WRITTEN TASK.
Copy out the material below line for line, leaving out the pictures.
%%
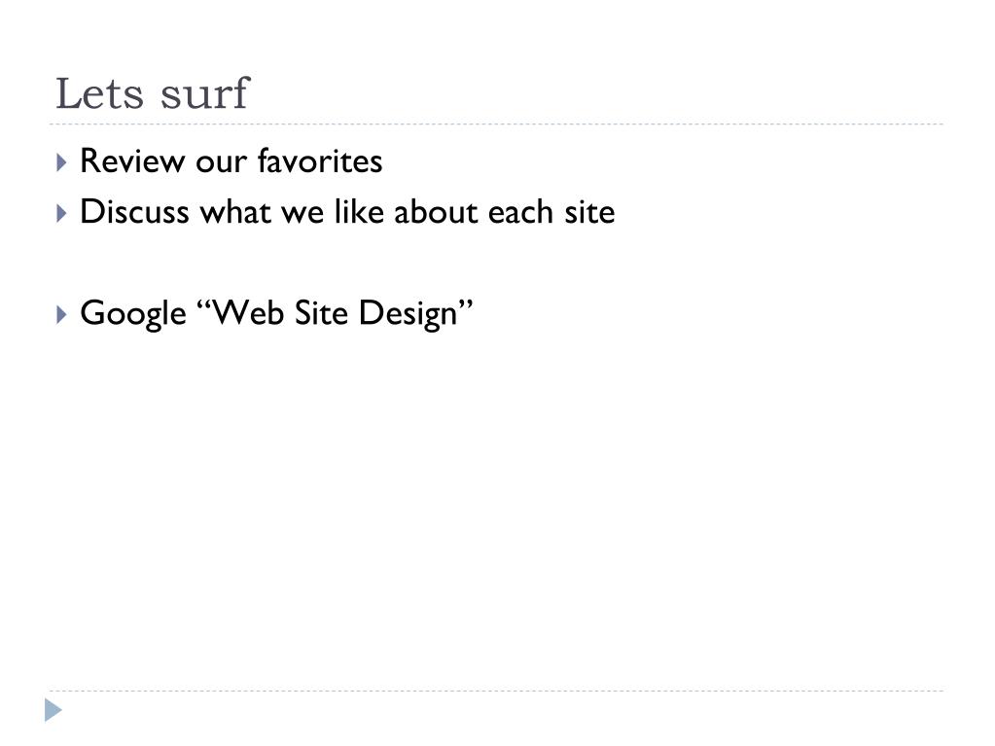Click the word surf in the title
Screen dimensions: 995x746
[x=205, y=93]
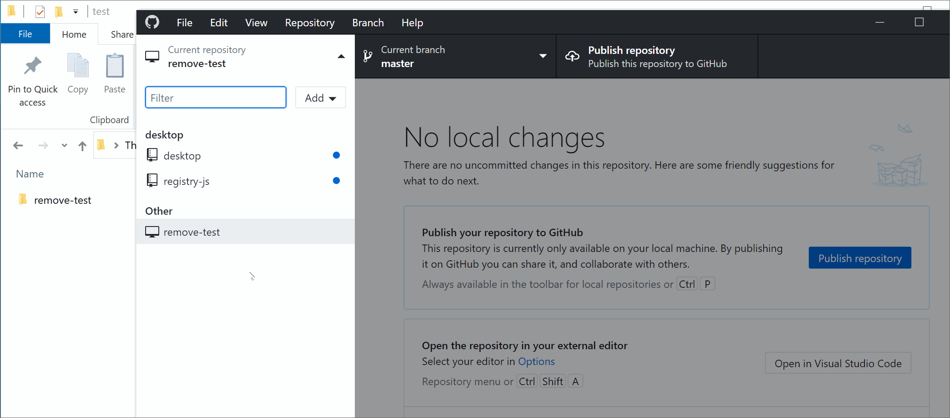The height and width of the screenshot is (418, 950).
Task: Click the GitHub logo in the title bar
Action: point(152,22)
%%
ANSWER.
Click the word surf in the title
Screen dimensions: 995x746
[x=205, y=93]
The height and width of the screenshot is (418, 950).
Task: Click the GitHub logo in the title bar
Action: point(152,22)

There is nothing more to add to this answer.